HP Inc (NYSE:HPQ)‘s stocks witnessed a massive plunge on Wednesday after it announced that printer business didn’t click amid the fluctuating market situation. As per the reports, the it fell 16.3% amid concerns whether there was a slow-down in PC and printer market.
Insights of The Matter
The recently concluded 4Q2015 wasn’t one of the best three-month periods for the company. It witnessed a massive 14% plunge in revenues from PC and printer businesses. It was the worst ever performance recorded by the company in the previous year ending October 31, 2015. Based on these numbers, HP forecasts that its profit in the on-going quarter will fall below the market expectations.
Different market experts shared their views on this performance of the company. According to Shebly Seyrafi, Analyst, FBN Securities, things turned from bad to worse in the October quarter. Seyrafi further added that things didn’t seem to improve anytime soon.
Reporters also got in touch with the senior management team of HP Inc and response received from them was no different. According to Dion Weisler, Chief Executive Officer, HP Inc., printing business has become a difficult business to handle. Earlier the PC business was considered a great challenge, but the fast increasing competition has turned the wheels in a flesh. At present, printing is a lot more difficult and challenging business than the personal computer business.

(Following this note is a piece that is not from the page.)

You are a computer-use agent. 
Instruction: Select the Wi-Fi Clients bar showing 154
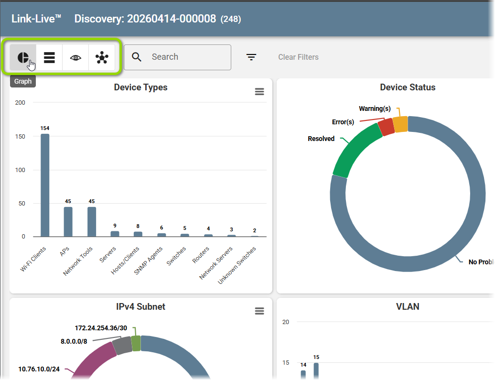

This reduction in printing and PC revenues has forced the company to take the traditional route to get rid of competition. It has cut down the prices to compete against printer makers Epson and Canon.
It’s not only home market that’s hurting HP Inc (NYSE:HPQ). Stronger dollar coupled with price cuts has put a negative impact on the overseas business. Weisler is worried about the current market conditions and hopes that HP will manage to bounce back as the time progresses.